学院内ではアルティミシアが一人にならないよう気を配っていたが、こちらからは何も言っていないのに、ユリエとレギーナがアルティミシアに張り付いてくれていた。そのおかげもあり、これといった動きはなかった。
ユリエとレギーナはデビュタントで起こったことについて、誰が主犯であるかを知っている。ユリエはソールと同行していたから、ソールとルドヴィークの関係も知っている。
あの2人は自らの判断で、アルティミシアを一人にしないことで彼女を守ってくれた。感謝しかない。
もともとアルティミシアには隠れて護衛をつけていたが、本邸にシメオンが来るとなって、マリクとのつながりやシメオンの影ゼノンの動きを警戒して、目に見える形で専属の護衛を配置した。
すると、シメオン経由でマリクが何かをしてくることはないが、シメオン自身がアルティミシアを待ち伏せて頻繁な接触をはかってくるという報告があがってきた。マリクへの抑止にはつながらなかったが、護衛をつけた意味はあったと安堵した。
野営訓練の準備や情報集め、長期休暇に入る前の公爵の執務補助の調整などで忙しくなり、ミハイルがろくに会えていないのに、シメオンが毎日のようにアルティミシアに会う状況など許せるはずがない。
向こうから来る分には避けようがないが、指一本触れさせるなとダリルに厳命した。
公表されるわけではないから知れ渡ることはないが、ミハイルとアルティミシアの間で婚約誓約書が交わされていることは、王族のマリクなら知っている。
通常高位貴族で婚約が確定した場合は、それが決まった時点、成人前なら双方がデビュタントを終えた後に公表がされる。
マリクがアルティミシアを欲しているのなら、このお披露目がされる前に邪魔なミハイルを何とかしたいはずだった。
マリクが動きを見せたのは、野営訓練の候補地変更だった。
その頃には、バルボラがベーム侯爵によって買われ、マリクに献上されたことがルドルフの調べによりわかっていた。王宮内では、バルボラはベーム侯爵の遠縁で、花嫁修業で侍女としてマリク付きになったことになっていた。娼館では貴族も相手にする。バルボラの客はそういう目的で来る客ではないが、対応するための教育は受けているはずだ。

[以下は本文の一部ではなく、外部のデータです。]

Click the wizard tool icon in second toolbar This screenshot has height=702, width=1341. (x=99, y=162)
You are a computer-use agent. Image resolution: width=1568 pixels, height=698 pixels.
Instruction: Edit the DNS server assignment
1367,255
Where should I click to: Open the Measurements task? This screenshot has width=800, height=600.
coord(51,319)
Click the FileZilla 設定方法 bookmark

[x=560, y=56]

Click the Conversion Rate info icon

侍女として入っても違和感なくなじんでいるのだろう。
ベーム侯爵はもともとメルクーリ家と同じ中立派だったが、今はシャンツとつながっているという噂があると、エレンの報告を受けている。バルボラのこともその関係で知ったのかもしれない。ベーム侯爵家の領地は辺境パヴェル領に内側に隣接している。シャンツは、パヴェル伯爵は懐柔できなかったが、ベーム侯爵を懐柔した。
そして、ベーム侯爵はバルボラを手土産にマリクに近づいた。
シャンツが攻めてきた際に目こぼしを願うつもりなのか、戦争を起こしてシャンツが勝った際に何かご褒美をもらうつもりでいるのか、あのすかぽんたんを王太子に据える王家に将来を見出せなくなったのか。それはわからないが、何にしろベーム侯爵は祖国を裏切った。

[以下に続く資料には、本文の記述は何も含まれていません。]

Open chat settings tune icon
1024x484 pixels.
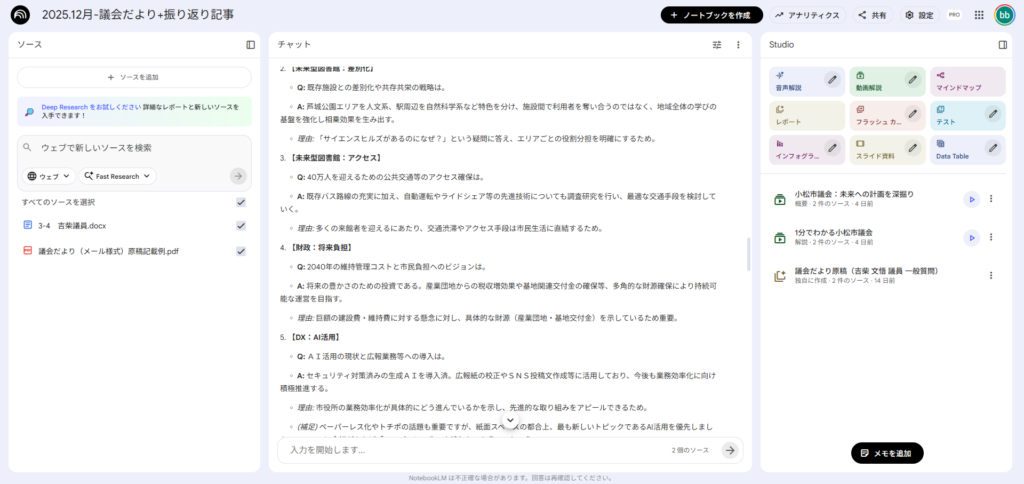tap(716, 45)
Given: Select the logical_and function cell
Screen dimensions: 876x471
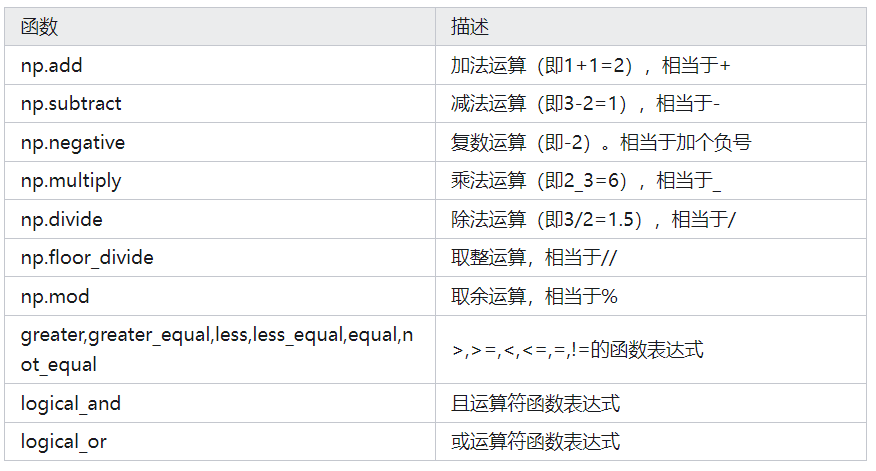Looking at the screenshot, I should point(71,403).
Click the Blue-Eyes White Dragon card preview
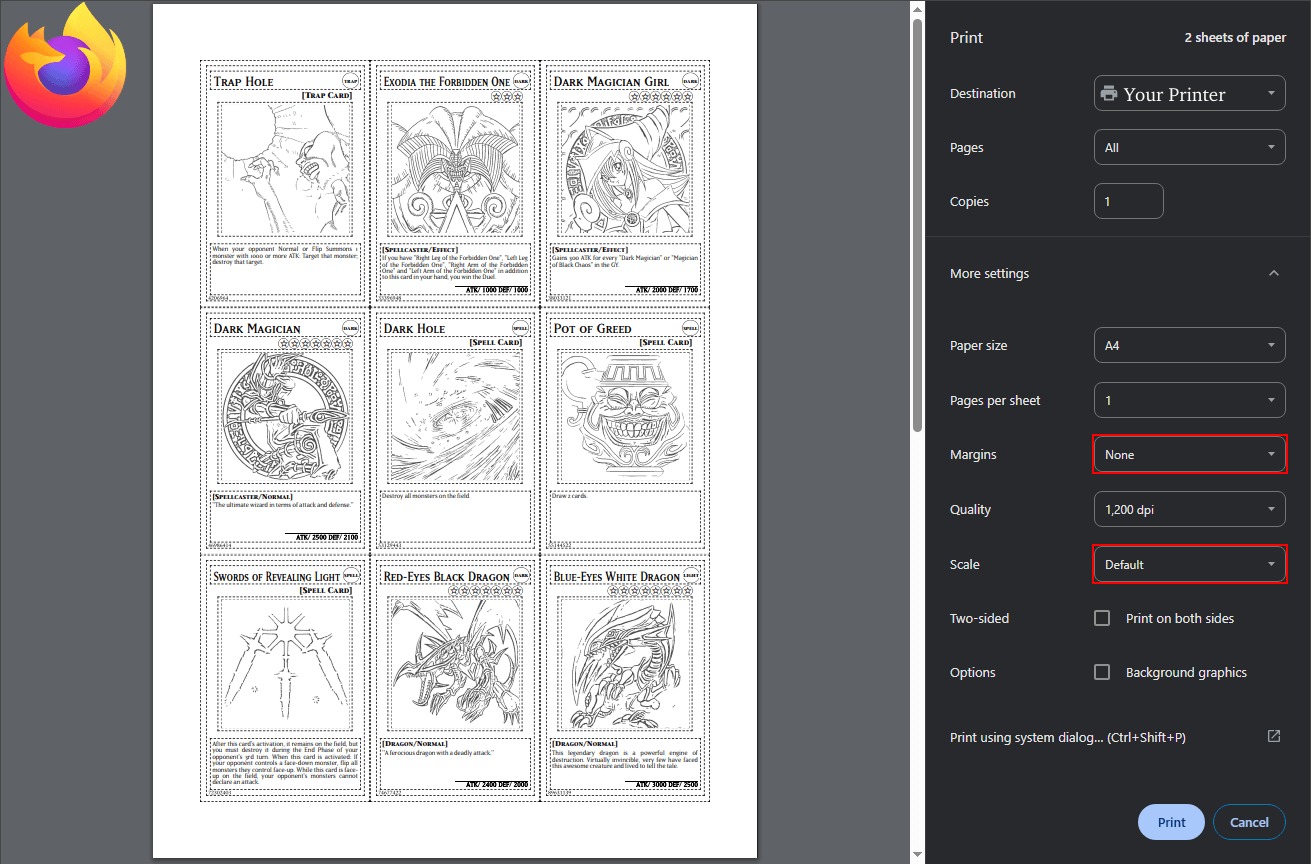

マリクは自分の手を汚さずにミハイルを消して婚約誓約書を無効にできる、ベーム侯爵は隣国の兵を使って筆頭公爵家の嫡男を消すことで戦争の火種を作ることができる。しかも、マリクの指示で。マリクはばれないと思っているかもしれないが、本当に戦争になればベーム侯爵はさっさとマリクが首謀者だとそれらしい証拠を添えて噂を流すだろう。国は混乱し、戦争はシャンツに有利になる。
野営訓練のパヴェル領変更は、ミハイルを消すために準備をされたもの。
(俺は死なない)
今頃はストラトス領に帰省しているであろうアルティミシアを想う。
(もう少しだけ待ってて)
戦争も、起こさせない。魔族もいなくなったこの世の中で、また戦争なんかまっぴらだ。
ミハイルは、初日から仕掛けてくるだろうと踏んでいた。